In this way, Trickett does seem like a quarterback who “rises” to the moment when needed by his team. He holds that ever-desirable clutch quality QBs have or don’t; he gives it his all, pulls out all the tricks, when it matters most.
And while his inexperience with Holgorsen’s system and a shoulder injury hampered him last season, those are no worries now. His mix of precision passes short and accurate bombs deep led to 511 passing yards (second behind Geno Smith for a single-game school record), four touchdowns. He had the Terrapin defense fully flustered, resulting in plays like this.
If it’s numbers you want, Trickett has them this season. It remains early on, but Trickett sits in the top 5 of QBs for season totals in passing yards (1,224), completion percentage (75.4), completions (101) and average yards per game (408.0). Not only is Trickett racking up large volumes of yards and completions, he’s doing it at a wildly efficient pace. His performance against Maryland, and his final drive to set up the game-winning field goal, is the short evidence of who he’s become this season.

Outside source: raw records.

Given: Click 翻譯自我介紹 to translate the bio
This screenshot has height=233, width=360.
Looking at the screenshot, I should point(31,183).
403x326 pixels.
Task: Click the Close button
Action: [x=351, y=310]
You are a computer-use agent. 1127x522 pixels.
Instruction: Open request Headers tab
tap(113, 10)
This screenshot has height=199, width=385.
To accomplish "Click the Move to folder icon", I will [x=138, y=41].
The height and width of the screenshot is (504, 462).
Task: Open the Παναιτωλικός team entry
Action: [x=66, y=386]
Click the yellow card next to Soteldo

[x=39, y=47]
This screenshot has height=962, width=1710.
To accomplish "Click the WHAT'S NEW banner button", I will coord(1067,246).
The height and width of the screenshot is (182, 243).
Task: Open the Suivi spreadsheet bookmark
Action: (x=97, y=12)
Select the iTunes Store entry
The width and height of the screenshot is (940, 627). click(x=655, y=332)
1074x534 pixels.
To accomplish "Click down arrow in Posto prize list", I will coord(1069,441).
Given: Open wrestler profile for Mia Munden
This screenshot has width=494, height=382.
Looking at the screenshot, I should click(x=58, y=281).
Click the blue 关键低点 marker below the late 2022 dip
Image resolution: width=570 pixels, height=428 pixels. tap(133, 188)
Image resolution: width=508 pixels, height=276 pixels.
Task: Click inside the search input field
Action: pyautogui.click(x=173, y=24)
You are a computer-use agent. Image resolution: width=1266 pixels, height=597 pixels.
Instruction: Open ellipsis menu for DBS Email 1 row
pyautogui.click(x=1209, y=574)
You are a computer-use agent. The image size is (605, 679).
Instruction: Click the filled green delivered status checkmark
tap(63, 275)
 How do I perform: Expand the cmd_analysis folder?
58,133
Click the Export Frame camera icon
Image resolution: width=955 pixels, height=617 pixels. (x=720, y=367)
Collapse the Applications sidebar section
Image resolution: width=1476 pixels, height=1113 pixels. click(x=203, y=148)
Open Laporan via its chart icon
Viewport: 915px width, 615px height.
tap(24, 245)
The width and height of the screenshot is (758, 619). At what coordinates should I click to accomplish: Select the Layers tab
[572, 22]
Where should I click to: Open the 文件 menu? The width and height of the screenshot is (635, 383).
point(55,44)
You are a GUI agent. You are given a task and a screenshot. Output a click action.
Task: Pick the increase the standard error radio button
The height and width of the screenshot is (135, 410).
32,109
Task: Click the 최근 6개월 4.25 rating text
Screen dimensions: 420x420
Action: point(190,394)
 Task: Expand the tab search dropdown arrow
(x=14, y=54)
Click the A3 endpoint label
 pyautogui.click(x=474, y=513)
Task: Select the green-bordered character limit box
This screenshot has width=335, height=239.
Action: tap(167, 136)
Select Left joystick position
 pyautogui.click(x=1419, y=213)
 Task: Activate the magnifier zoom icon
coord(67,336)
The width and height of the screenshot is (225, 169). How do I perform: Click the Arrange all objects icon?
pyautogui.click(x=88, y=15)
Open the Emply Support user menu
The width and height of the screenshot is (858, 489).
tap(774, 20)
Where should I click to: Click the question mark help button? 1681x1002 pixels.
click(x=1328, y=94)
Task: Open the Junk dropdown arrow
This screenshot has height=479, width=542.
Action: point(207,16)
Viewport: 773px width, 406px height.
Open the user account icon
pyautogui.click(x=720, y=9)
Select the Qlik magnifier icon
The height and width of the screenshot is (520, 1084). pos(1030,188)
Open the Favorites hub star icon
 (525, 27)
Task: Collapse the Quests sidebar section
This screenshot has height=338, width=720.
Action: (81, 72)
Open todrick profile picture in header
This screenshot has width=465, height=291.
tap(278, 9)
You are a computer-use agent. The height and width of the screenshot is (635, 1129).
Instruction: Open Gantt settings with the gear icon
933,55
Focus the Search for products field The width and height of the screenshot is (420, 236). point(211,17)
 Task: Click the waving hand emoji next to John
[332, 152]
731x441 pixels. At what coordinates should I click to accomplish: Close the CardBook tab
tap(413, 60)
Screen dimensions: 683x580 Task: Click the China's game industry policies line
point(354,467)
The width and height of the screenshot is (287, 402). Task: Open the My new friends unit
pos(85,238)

And so if there’s a “dark horse” candidate eligible to steal the Heisman this season, we’re sticking with Trickett. Currently, he’s got the numbers and his narrative is one we can attach to, that of struggle and adversity and eventual redemption achieved through dedication to his craft. (During his time at FSU, Trickett was diagnosed with Celiac disease, which doesn’t allow him to digest gluten.) Plus, he gets major points for sharing his first kiss with Nick Saban’s daughter, at least in this writer’s eyes. If that’s enough to consider Clint Trickett as a Heisman, in addition to his performance this season, I don’t know what it is.